Meta-World+: An Improved, Standardized, RL Benchmark

Published 16 May 2025 in cs.AI and cs.LG | (2505.11289v2)

Abstract: Meta-World is widely used for evaluating multi-task and meta-reinforcement learning agents, which are challenged to master diverse skills simultaneously. Since its introduction however, there have been numerous undocumented changes which inhibit a fair comparison of algorithms. This work strives to disambiguate these results from the literature, while also leveraging the past versions of Meta-World to provide insights into multi-task and meta-reinforcement learning benchmark design.
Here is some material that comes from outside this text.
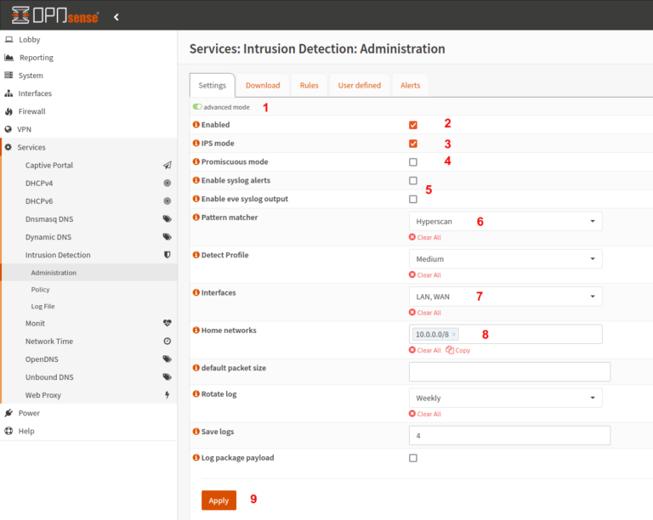Click info icon beside Pattern matcher
This screenshot has width=653, height=520.
[196, 218]
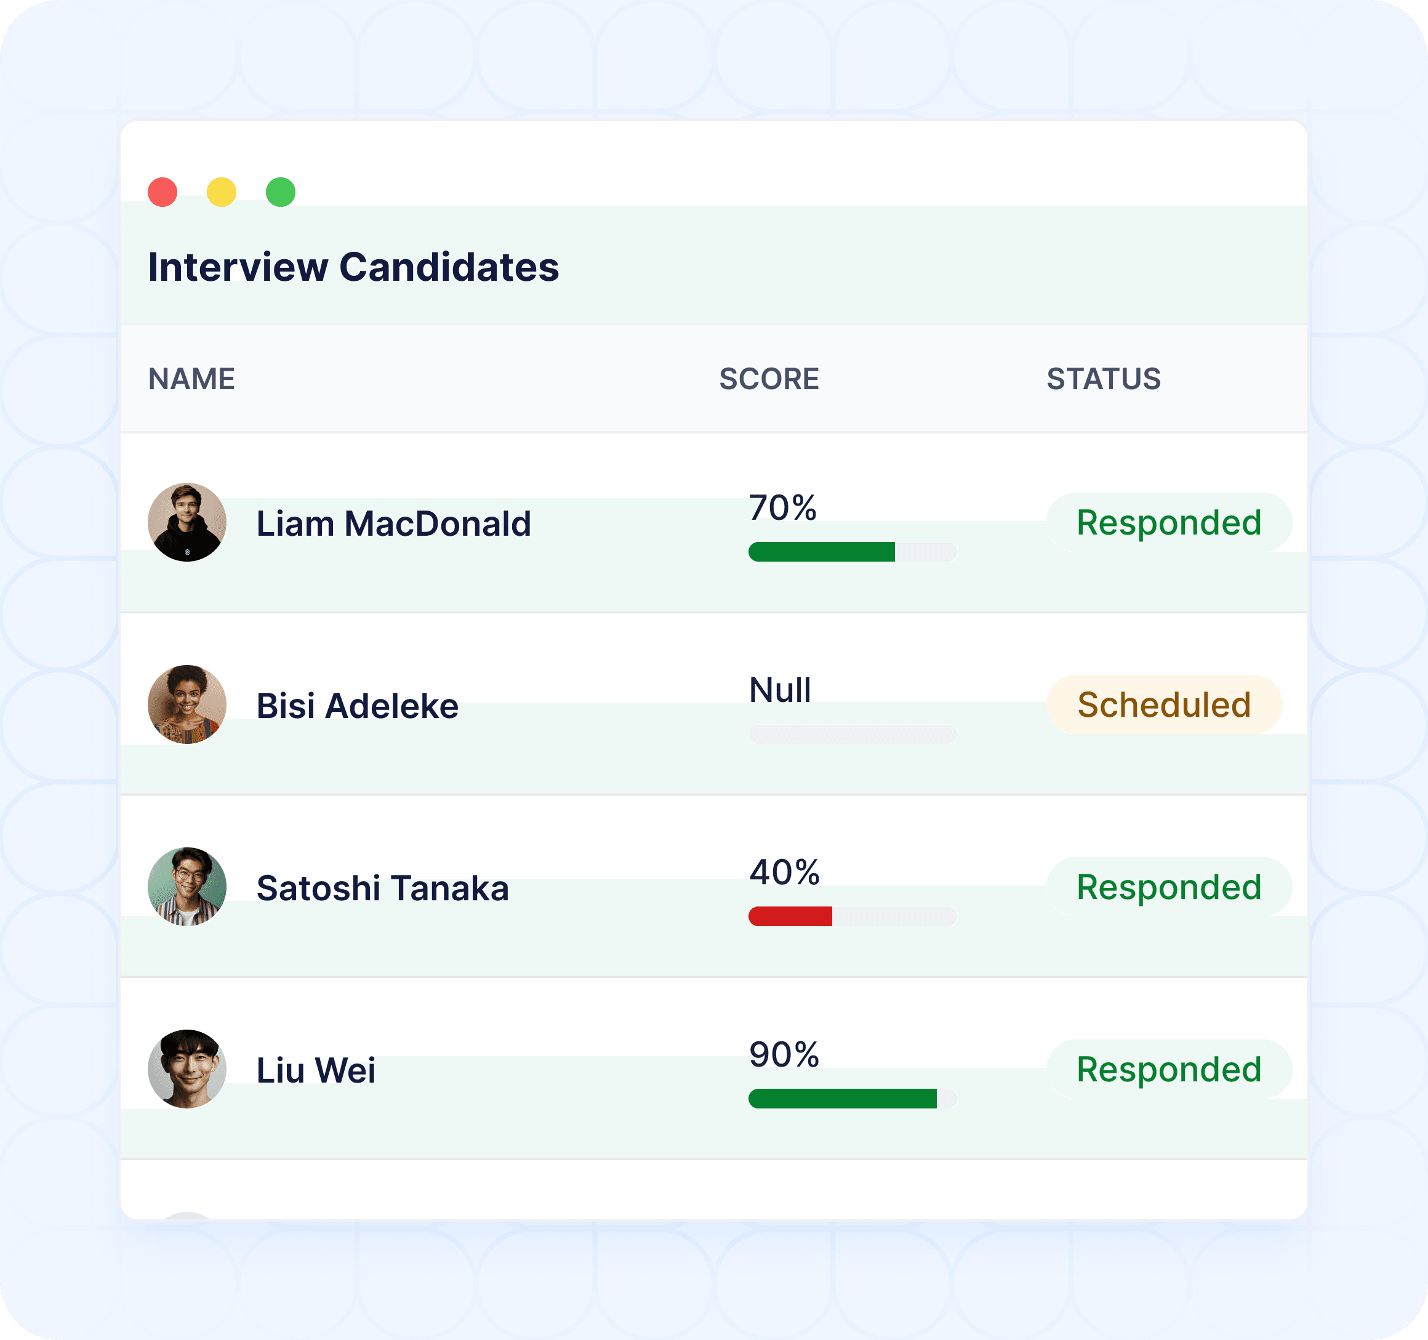
Task: Click the green maximize window dot
Action: (x=281, y=192)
Through this process we release a new open-source version of Meta-World (https://github.com/Farama-Foundation/Metaworld/) that has full reproducibility of past results, is more technically ergonomic, and gives users more control over the tasks that are included in a task set.

Abstract PDF Upgrade to Chat

Summary

The paper addresses benchmarking inconsistencies by introducing explicit reward version control and standardized APIs to ensure reproducible multi-task evaluations.
It demonstrates that V2 rewards, with normalized returns, significantly improve convergence and success rates across various RL algorithms.
The introduction of intermediate benchmarks (MT25/ML25) and custom task sets enables detailed ablation studies and scalable evaluations for advancing RL research.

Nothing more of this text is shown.